Streaming operations allow you to upload and download large files without loading them entirely into memory. Perfect for video files, datasets, and backups.
Streaming Upload
Upload large files efficiently with progress callbacks:
from chuk_artifacts import ArtifactStore, StreamUploadRequest
async with ArtifactStore() as store:
# Open file and create streaming generator
async def file_chunks():
with open("large_video.mp4", "rb") as f:
while chunk := f.read(65536): # 64KB chunks
yield chunk
# Optional: Track upload progress
def progress_callback(bytes_sent, total_bytes):
if total_bytes:
percent = (bytes_sent / total_bytes) * 100
print(f"Upload progress: {percent:.1f}%")
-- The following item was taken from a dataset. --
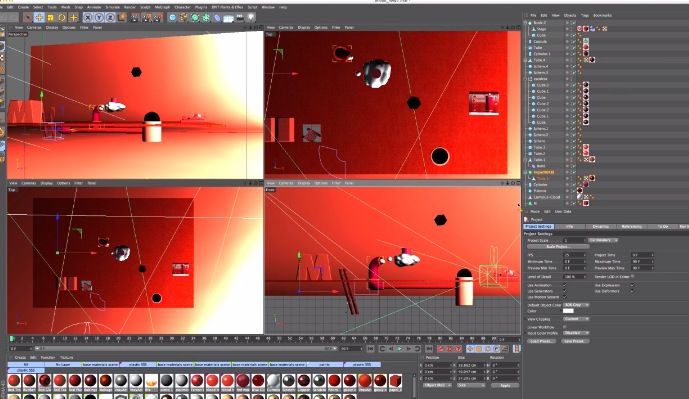Open the View Clipping dropdown
This screenshot has height=399, width=689.
576,319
# Create streaming upload request
request = StreamUploadRequest(
data_stream=file_chunks(),
mime="video/mp4",
summary="Product demo video",
filename="demo.mp4",
user_id="alice",
content_length=os.path.getsize("large_video.mp4"), # Optional but recommended
progress_callback=progress_callback # Optional
)
# Upload with streaming
artifact_id = await store.stream_upload(request)
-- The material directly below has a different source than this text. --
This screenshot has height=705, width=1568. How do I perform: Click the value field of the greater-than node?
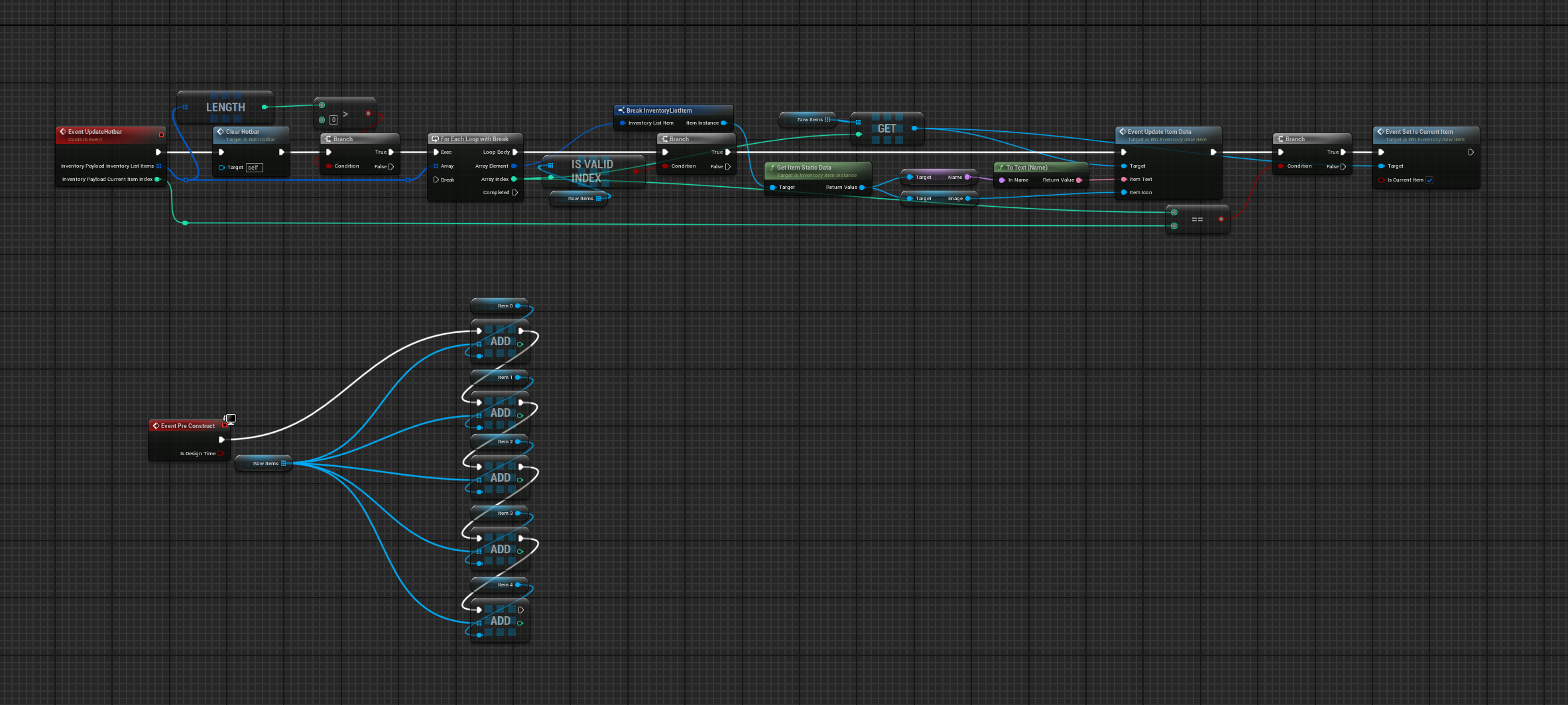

print(f"Uploaded: {artifact_id}")
Streaming Download
Download large files in chunks:
from chuk_artifacts import StreamDownloadRequest
async with ArtifactStore() as store:
# Optional: Track download progress
def progress_callback(bytes_received, total_bytes):
if total_bytes:
percent = (bytes_received / total_bytes) * 100
print(f"Download progress: {percent:.1f}%")
# Create streaming download request
request = StreamDownloadRequest(
artifact_id=artifact_id,
user_id="alice", # For access control
chunk_size=65536, # 64KB chunks (default)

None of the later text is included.